**Text passage**
This hits me where I live today, because I feel like I’ve failed at something that matters: I’m leaving the church I’ve loved for nine years.* I’m sad and I’m anxious, but I can’t stay. I’ve learned so much there about serving the Lord and His people, about prayerfully pushing past fear and past the sense that my way is always the right way, about throwing my body, mind and strength into loving the Lord and serving His people. This good failure of mine changed the course of my church life and my faith life. I’ll always be grateful to it.

 

*I apologize to my church friends who may be hearing this for the first time in this venue.

 

Diaries: Unexpected Sweetness

We’re whipping through the years, now. There was one entry each for 1979 and 1980. One is so earnest and dear and the other makes me cry. In a developmental note, I was no longer writing in block capital letters, but in lowercase, loopy cursive.

December 22, 1979   I have to pay better attention to my father. He is getting a lonely look on his face.

I have no idea what was happening. It was close to Christmas, which was a time my dad loved. He went all out but did his main shopping on Christmas Eve after work, which cut it close because that was the night we opened presents. He’d come home laden with bags and head straight upstairs to his attic office.

I believe 1979 was the first year my dad got one wish: we had oil fondue for dinner that night. My mother wouldn’t do it until my brother was 10 and she felt we could safely handle a pot of boiling oil on the table.

After dinner, Dad would disappear upstairs again, wrap everything in newspaper, write on the tags that they were from Santa (including the gifts he bought himself), and bring them all down. We’d tease him about the packages being from Santa. He’d insist. We’d get down to business.

I also don’t know whether I did pay better attention to him. The diary is silent on this. I hope I did.

**Excerpted data**
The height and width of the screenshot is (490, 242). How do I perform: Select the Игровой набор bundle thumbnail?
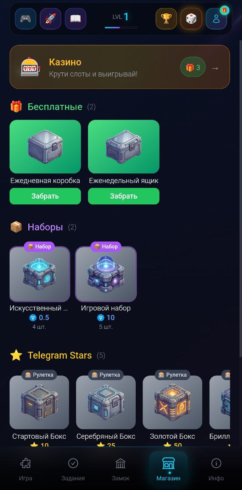106,274
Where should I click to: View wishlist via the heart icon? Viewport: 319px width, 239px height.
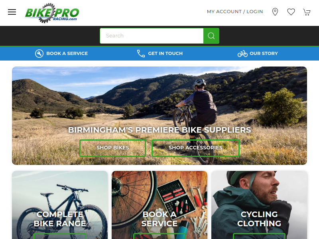pos(291,12)
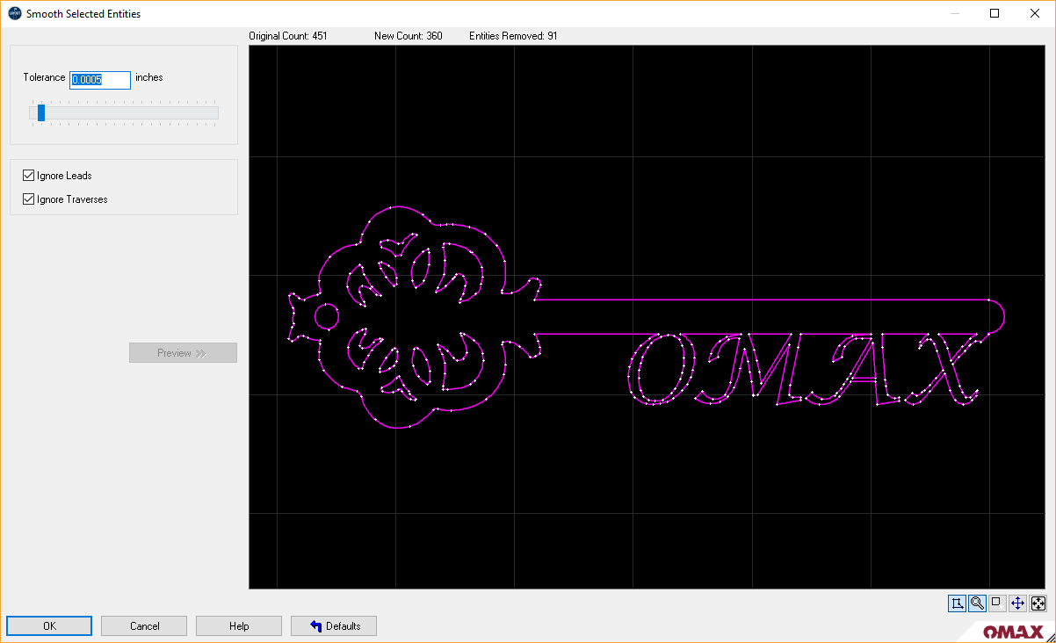Open Help for this dialog
This screenshot has height=643, width=1056.
pyautogui.click(x=239, y=626)
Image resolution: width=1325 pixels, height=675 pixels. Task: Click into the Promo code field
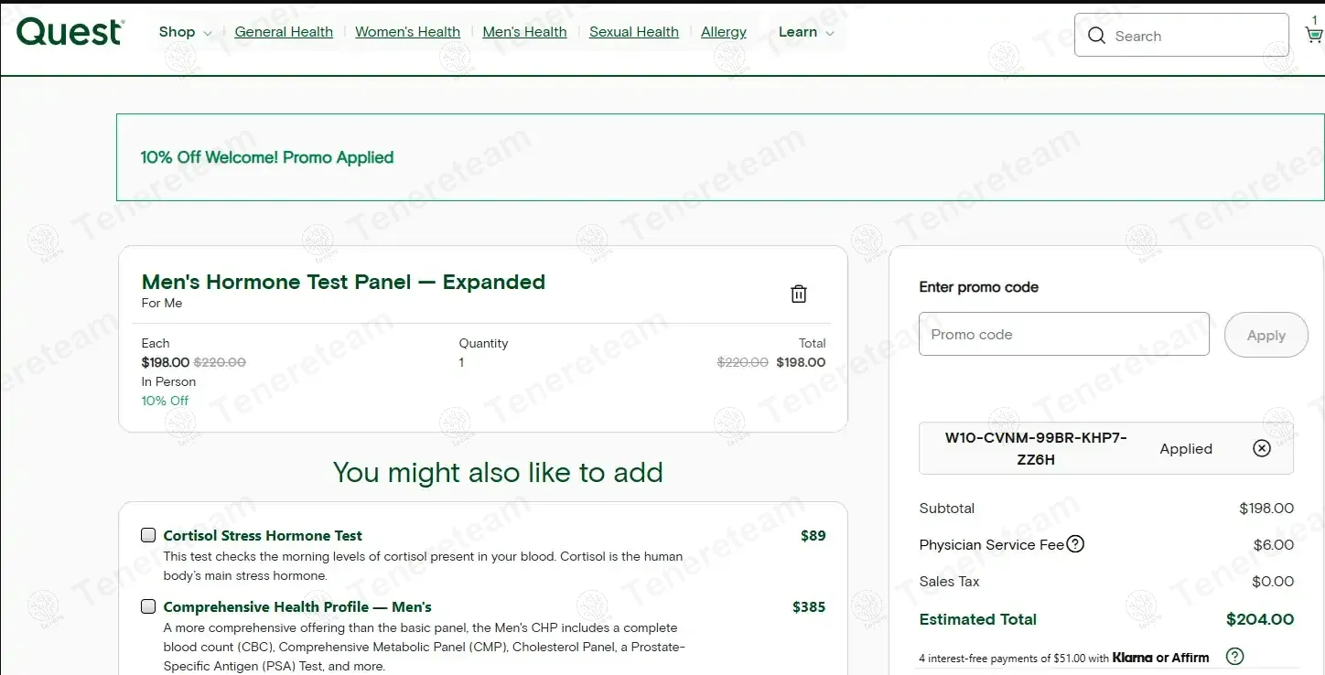pos(1063,335)
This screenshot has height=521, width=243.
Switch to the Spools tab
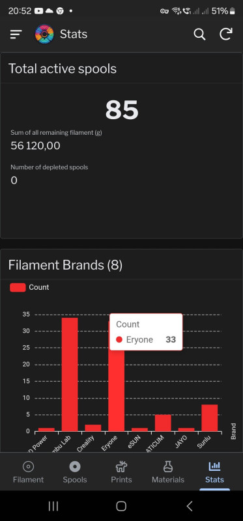click(x=75, y=472)
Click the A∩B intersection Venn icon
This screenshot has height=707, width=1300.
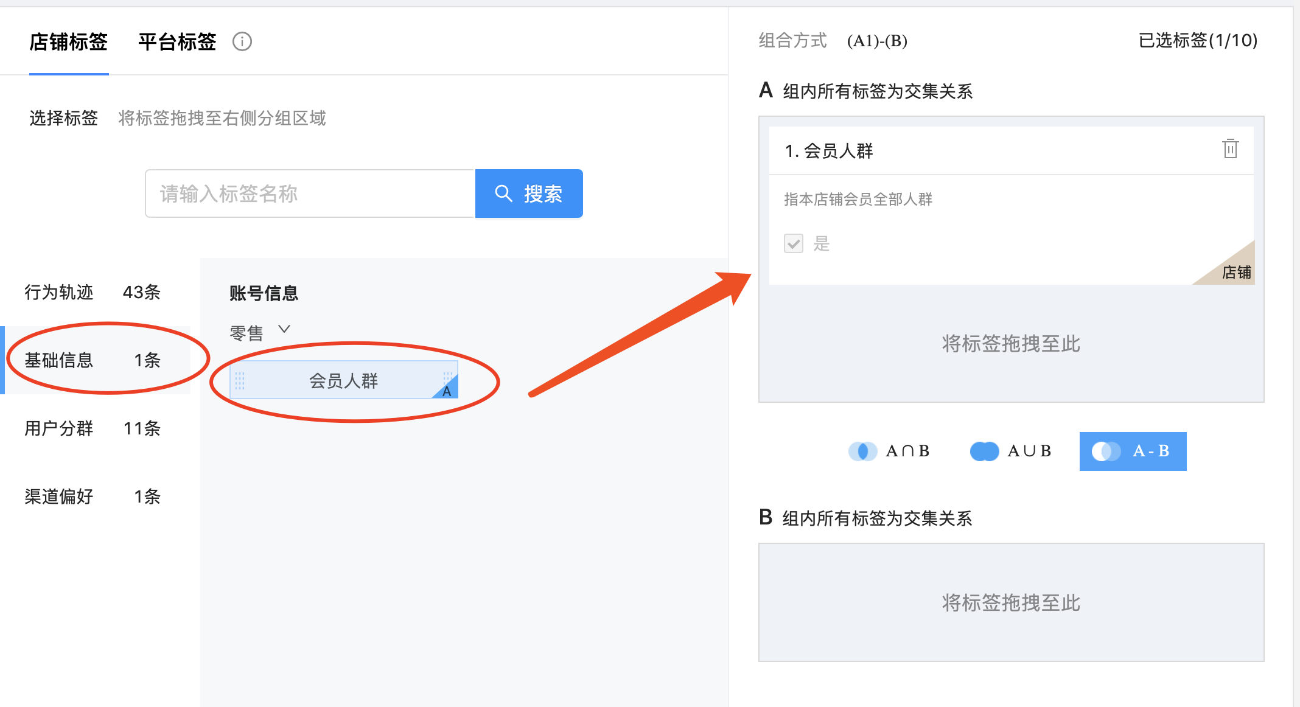[x=862, y=451]
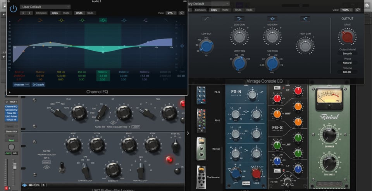
Task: Click Undo in Vintage Console EQ header
Action: 238,10
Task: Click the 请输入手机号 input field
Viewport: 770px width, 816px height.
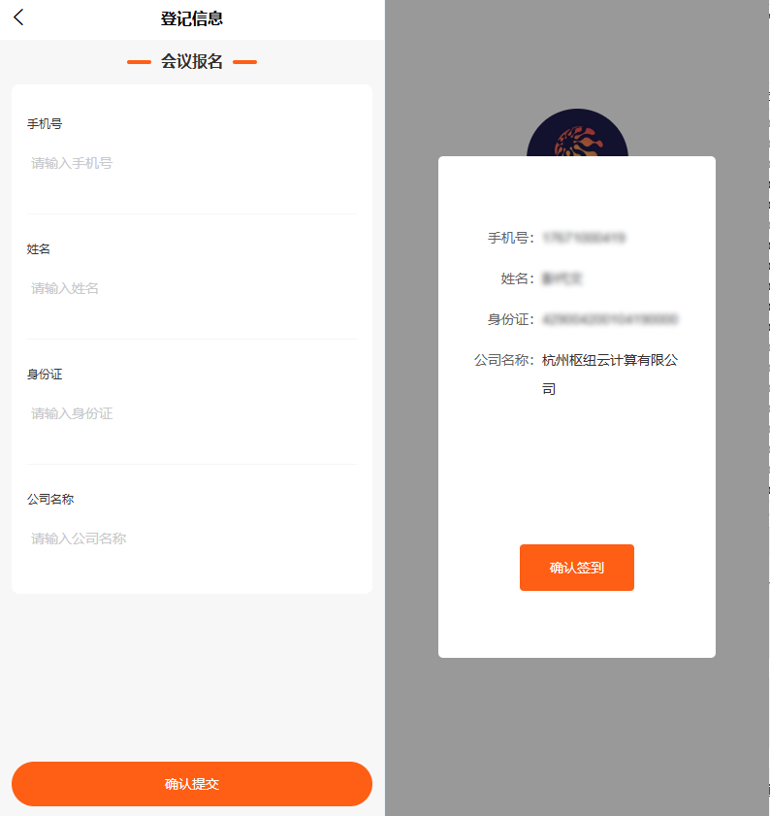Action: point(191,163)
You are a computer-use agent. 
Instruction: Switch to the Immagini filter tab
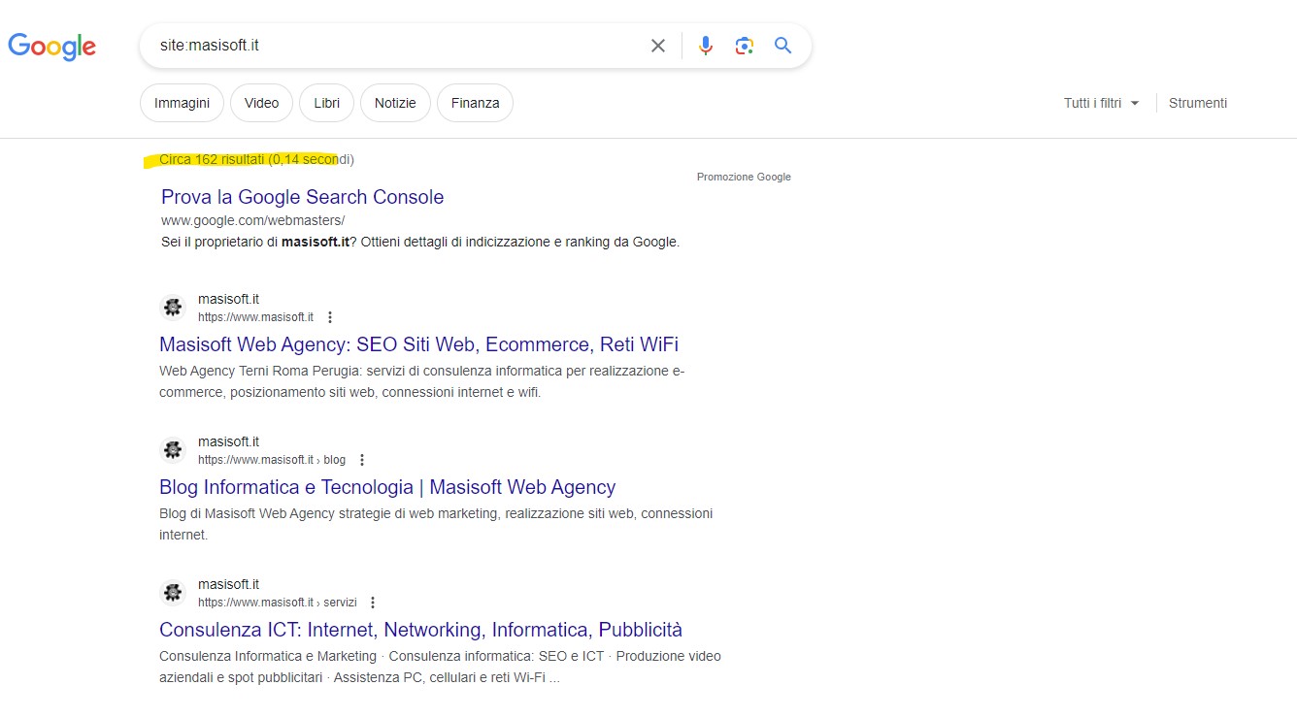pyautogui.click(x=182, y=103)
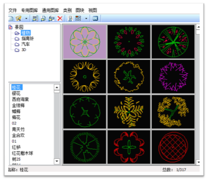Screen dimensions: 208x181
Task: Click the batch add blocks toolbar icon
Action: [x=35, y=18]
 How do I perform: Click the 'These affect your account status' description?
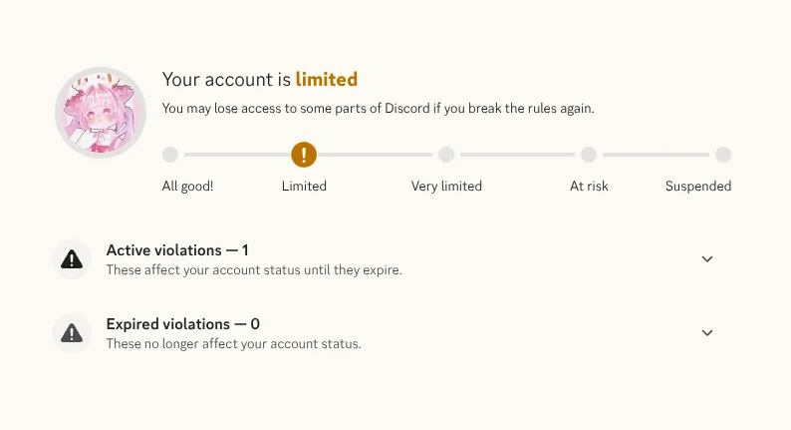click(x=254, y=269)
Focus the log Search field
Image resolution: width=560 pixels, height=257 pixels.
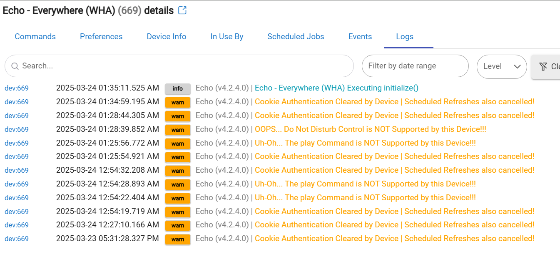point(183,66)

**What the exercise asks**
Answer these questions about the text passage, using only what it states:
1. For how many years has the writer loved the church they are leaving?
2. What did the family have for dinner in 1979, the year the dad first got his wish?
3. What did the dad wrap the gifts in?

**Task output**
1. Nine years
2. Oil fondue
3. Newspaper